Breakfast on board the Hurtigruten ship that goes from Bergen and all the way up to Kirkenes. There are things to see on the way, adventure activities on land, kissing huskies and dog sledding, flying over the snow and communing with the spirit of Odin in the Lofoten islands. All very good. But I’m reminded of a pledge I made some 2 years ago on the same Hurtigruten, when I decided that if I should ever get rich, I would buy the entire fleet and enforce a few rules. Starting with banishing all the yakking at breakfast. I listen to people talking over their coffee, all in a very assertive way, all being very formal and reverential.
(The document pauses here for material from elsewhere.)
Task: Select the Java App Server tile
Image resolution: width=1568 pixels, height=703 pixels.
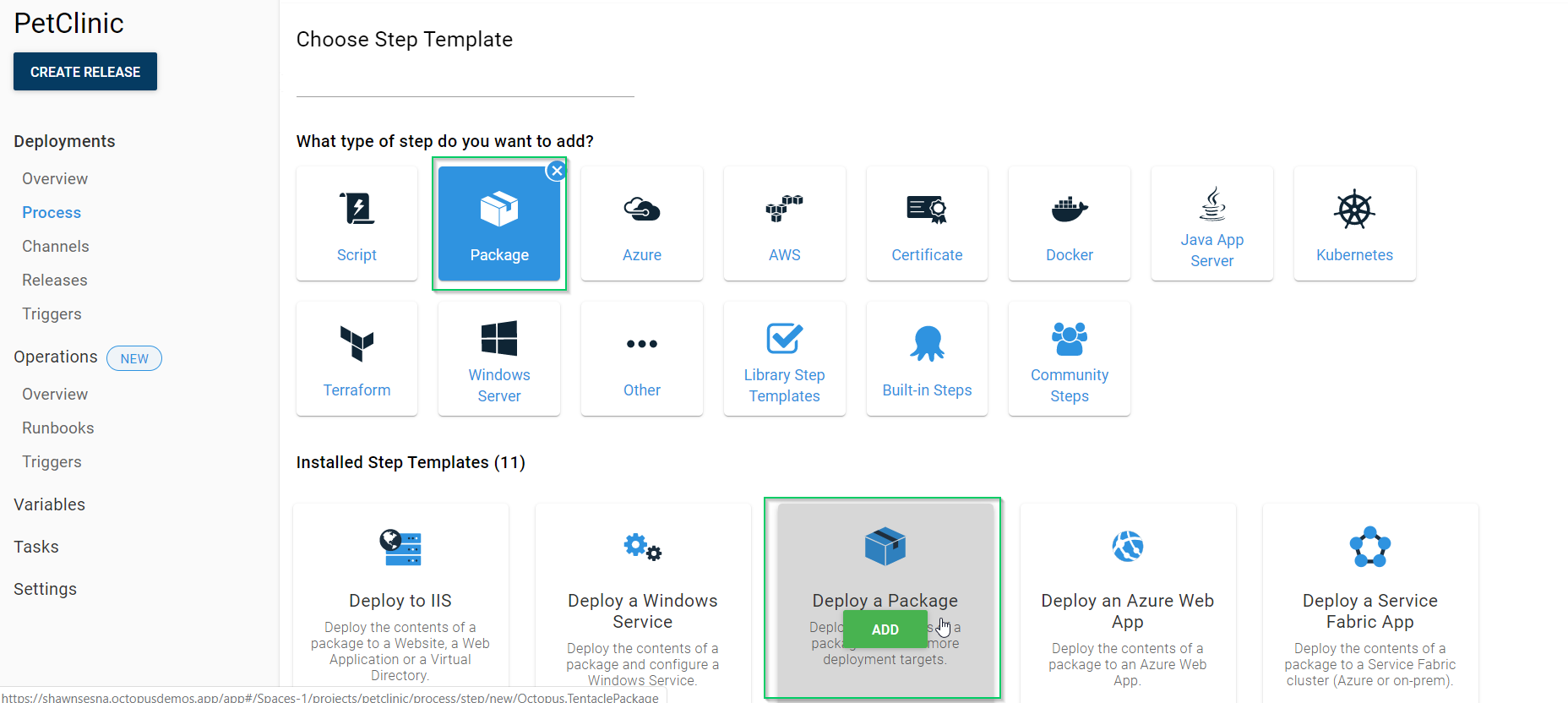Action: 1211,224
All about the kids’ schools, work and health, and the occasional love grief or frustration. No one is interested in the meaning of life, or the grand nothingness. We pass it ever so gracefully, though. The white Lyngen Alps stare us in the face silently and are inviting us to imitate them. Sit in silence and wonderment. But we don’t do it, of course not, and why should we? How could we? In this civilized world, it’s crucial that we yak at breakfast in a loud voice, as we need to remind ourselves of our mighty powers which we need to exercise as soon as we get out of the house to go to work, to school, or to seduce somebody. The meaning of life is called selling. We need to sell all that we’ve got: Our looks, our brains, our bodies, our souls, our dead ancestors, and our relatives. Everything is for sale, and the ones who can do it best are the ones considered successful. They are showered with rewards in the form of prizes, which then enable the winners to sell themselves some more – now by proxy, meaning that it won’t matter any more how brainy or empty-headed you might be, or how good looking. People will buy your stuff simply because you won a prize. It’s a good life.



1 comments:
Somehow your rules are a bit austere, except the one about no selling: A postmodern equivalent to hell. No selling, no buying then what’s the worth of commerce? What’s the worth of money?
But the promenade from breakfast to lunch, even with your solemn silence imposed, will only enhance the tastes and smells of everything cold and crisp to a sting. I like traveling on my stomach, let my legs and feet support my regal sit down in my grockle-finery, fork and knife at the ready.